* **Assignment**
Every entry, from the first to the last, should be written out exactly.

* **Entries supplied**
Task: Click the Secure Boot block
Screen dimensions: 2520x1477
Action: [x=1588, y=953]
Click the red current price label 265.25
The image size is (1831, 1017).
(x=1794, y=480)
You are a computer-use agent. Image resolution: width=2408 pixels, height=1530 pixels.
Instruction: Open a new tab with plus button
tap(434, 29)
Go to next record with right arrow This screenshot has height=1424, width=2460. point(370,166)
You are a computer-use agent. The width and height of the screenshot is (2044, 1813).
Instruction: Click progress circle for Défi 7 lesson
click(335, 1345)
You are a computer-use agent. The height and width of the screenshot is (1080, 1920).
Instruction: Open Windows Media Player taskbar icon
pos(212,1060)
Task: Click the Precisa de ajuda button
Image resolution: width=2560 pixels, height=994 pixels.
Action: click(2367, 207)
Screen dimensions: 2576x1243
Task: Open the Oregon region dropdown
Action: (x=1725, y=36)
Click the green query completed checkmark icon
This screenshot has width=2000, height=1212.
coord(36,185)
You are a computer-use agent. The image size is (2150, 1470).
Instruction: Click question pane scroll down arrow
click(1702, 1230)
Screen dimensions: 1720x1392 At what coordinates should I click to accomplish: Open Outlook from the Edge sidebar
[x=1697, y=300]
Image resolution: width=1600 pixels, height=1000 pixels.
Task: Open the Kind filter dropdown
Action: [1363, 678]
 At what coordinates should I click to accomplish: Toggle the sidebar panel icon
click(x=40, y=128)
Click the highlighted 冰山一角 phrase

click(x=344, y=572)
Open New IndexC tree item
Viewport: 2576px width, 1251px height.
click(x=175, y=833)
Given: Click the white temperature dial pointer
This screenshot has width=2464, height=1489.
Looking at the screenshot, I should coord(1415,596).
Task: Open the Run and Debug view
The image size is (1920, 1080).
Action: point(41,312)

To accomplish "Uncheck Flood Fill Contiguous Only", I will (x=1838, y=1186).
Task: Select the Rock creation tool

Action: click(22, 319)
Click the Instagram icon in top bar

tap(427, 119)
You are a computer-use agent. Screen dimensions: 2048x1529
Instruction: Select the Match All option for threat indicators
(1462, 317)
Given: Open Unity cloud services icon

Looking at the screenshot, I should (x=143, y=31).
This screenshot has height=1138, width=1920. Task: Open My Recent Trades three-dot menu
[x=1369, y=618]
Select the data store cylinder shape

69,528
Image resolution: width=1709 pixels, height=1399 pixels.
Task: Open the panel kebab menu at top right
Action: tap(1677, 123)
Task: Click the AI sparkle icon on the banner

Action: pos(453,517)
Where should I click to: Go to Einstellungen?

* **Result for this exercise**
Task: Click the Secure Boot block
Screen dimensions: 2520x1477
Action: [x=1588, y=953]
Click the red current price label 265.25
The image size is (1831, 1017).
(x=1794, y=480)
You are a computer-use agent. Image resolution: width=2408 pixels, height=1530 pixels.
Instruction: Open a new tab with plus button
tap(434, 29)
Go to next record with right arrow This screenshot has height=1424, width=2460. point(370,166)
You are a computer-use agent. The width and height of the screenshot is (2044, 1813).
Instruction: Click progress circle for Défi 7 lesson
click(335, 1345)
You are a computer-use agent. The height and width of the screenshot is (1080, 1920).
Instruction: Open Windows Media Player taskbar icon
pos(212,1060)
Task: Click the Precisa de ajuda button
Image resolution: width=2560 pixels, height=994 pixels.
Action: click(2367, 207)
Screen dimensions: 2576x1243
Task: Open the Oregon region dropdown
Action: (x=1725, y=36)
Click the green query completed checkmark icon
This screenshot has width=2000, height=1212.
coord(36,185)
You are a computer-use agent. The image size is (2150, 1470).
Instruction: Click question pane scroll down arrow
click(1702, 1230)
Screen dimensions: 1720x1392 At what coordinates should I click to accomplish: Open Outlook from the Edge sidebar
[x=1697, y=300]
Image resolution: width=1600 pixels, height=1000 pixels.
Task: Open the Kind filter dropdown
Action: [1363, 678]
 At what coordinates should I click to accomplish: Toggle the sidebar panel icon
click(x=40, y=128)
Click the highlighted 冰山一角 phrase

click(x=344, y=572)
Open New IndexC tree item
Viewport: 2576px width, 1251px height.
click(x=175, y=833)
Given: Click the white temperature dial pointer
This screenshot has width=2464, height=1489.
Looking at the screenshot, I should coord(1415,596).
Task: Open the Run and Debug view
The image size is (1920, 1080).
Action: point(41,312)

To accomplish "Uncheck Flood Fill Contiguous Only", I will (x=1838, y=1186).
Task: Select the Rock creation tool

Action: click(22, 319)
Click the Instagram icon in top bar

tap(427, 119)
You are a computer-use agent. Screen dimensions: 2048x1529
Instruction: Select the Match All option for threat indicators
(1462, 317)
Given: Open Unity cloud services icon

Looking at the screenshot, I should (x=143, y=31).
This screenshot has height=1138, width=1920. Task: Open My Recent Trades three-dot menu
[x=1369, y=618]
Select the data store cylinder shape

69,528
Image resolution: width=1709 pixels, height=1399 pixels.
Task: Open the panel kebab menu at top right
Action: tap(1677, 123)
Task: Click the AI sparkle icon on the banner

Action: pos(453,517)
Where should I click to: Go to Einstellungen?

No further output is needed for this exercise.